• _Task to carry out_
From the line containing "Given: Select the maintain >90% aspiration" down to the final line of the entries below, quote every line verbatim. Exclude pictures.

• _Data listing_
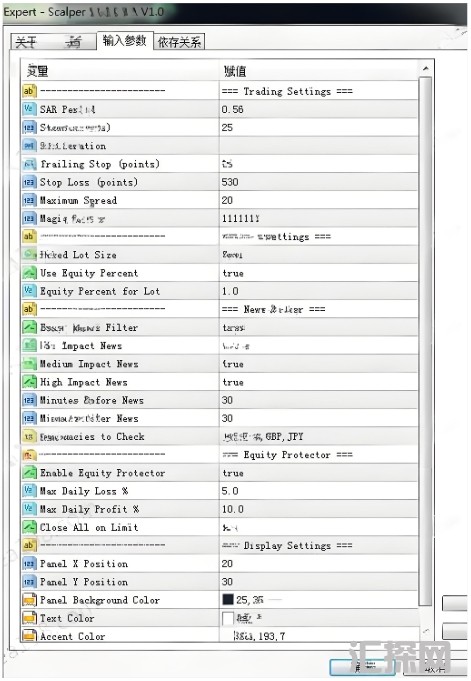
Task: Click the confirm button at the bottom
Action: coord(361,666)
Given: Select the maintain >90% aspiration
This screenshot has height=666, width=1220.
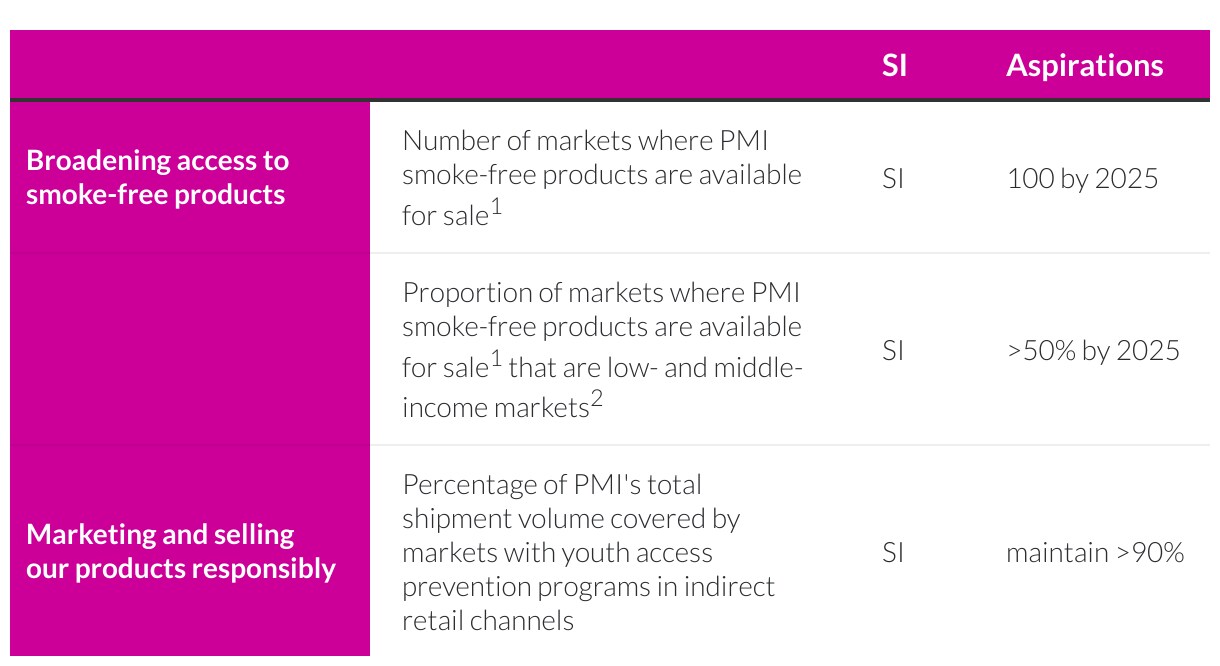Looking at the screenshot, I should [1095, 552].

• _Response to this exercise_
Given: Select the maintain >90% aspiration
This screenshot has height=666, width=1220.
Looking at the screenshot, I should [1095, 552].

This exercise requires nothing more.